Hong Kong bookseller Lam Wing-kee, one of five booksellers/publishers who disappeared from the former British colony under mysterious circumstances late last year, has made a public claim that he was kidnapped by Chinese agents.
According to a Guardian report, Lam held a press conference last night (Thursday 16th June) at which he claimed he spent months in solitary confinement in a cramped call after being snatched by a group of men, blindfolded and bundled away as he entered mainland China in October last year. During his detention, Chinese agents had forced him to confess to crimes he had not committed, the bookseller said.
Four other booksellers, including British citizen Lee Bo, also went missing last year.
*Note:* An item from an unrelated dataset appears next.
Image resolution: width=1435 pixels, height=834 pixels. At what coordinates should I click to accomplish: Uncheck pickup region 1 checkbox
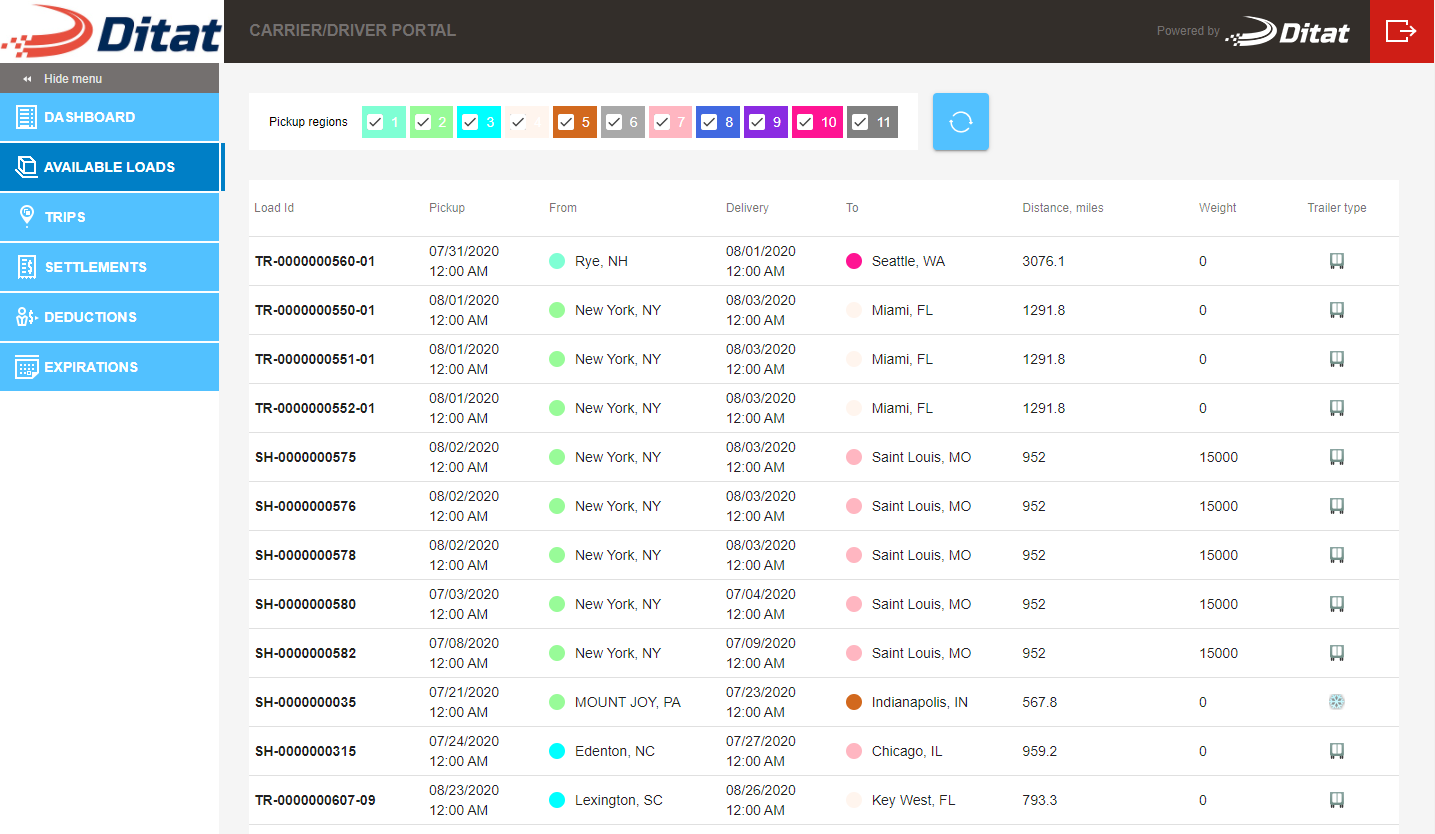point(375,122)
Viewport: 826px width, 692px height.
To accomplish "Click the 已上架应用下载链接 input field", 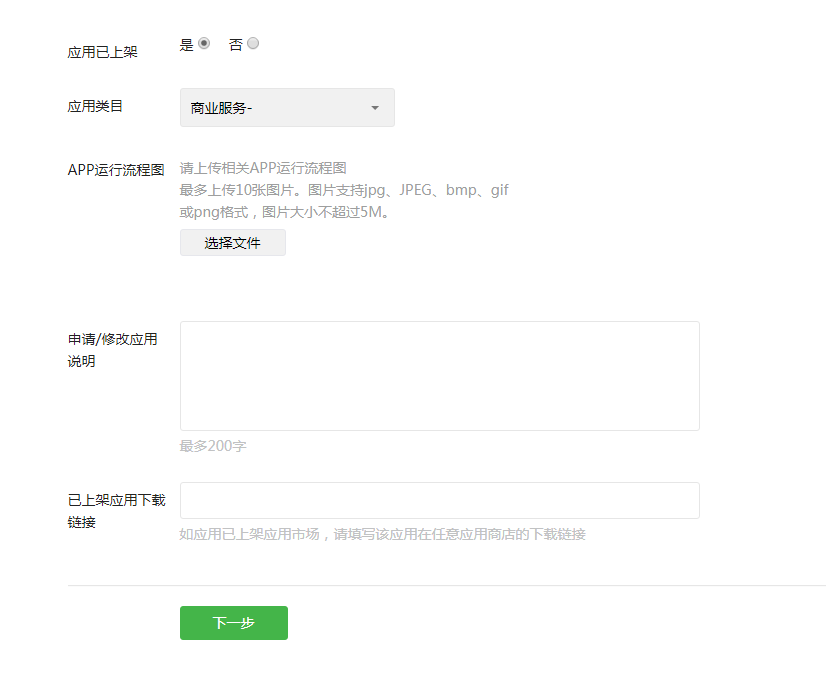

All have since been released, with the exception of Gui Minhai, a Swedish citizen, who remains in custody in mainland China.
Amnesty International's Hong Kong director Mabel Au said Lam's statement showed Chinese authorities had mounted a "concerted operation" to silence the booksellers, who worked for Mighty Current publishing house, known for publishing books critical of the Chinese leadership. "The Chinese authorities must come clean and admit the truth," she added.
Emily Lau, chairwoman of Hong Kong’s Democratic party, told the Guardian that China’s alleged abduction of the bookseller was “barbaric and totally unacceptable”, saying the revelations showed China to be a place of "complete lawlessness".
Beijing “must respect the rule of law and respect the rights of their own people”, Lau said.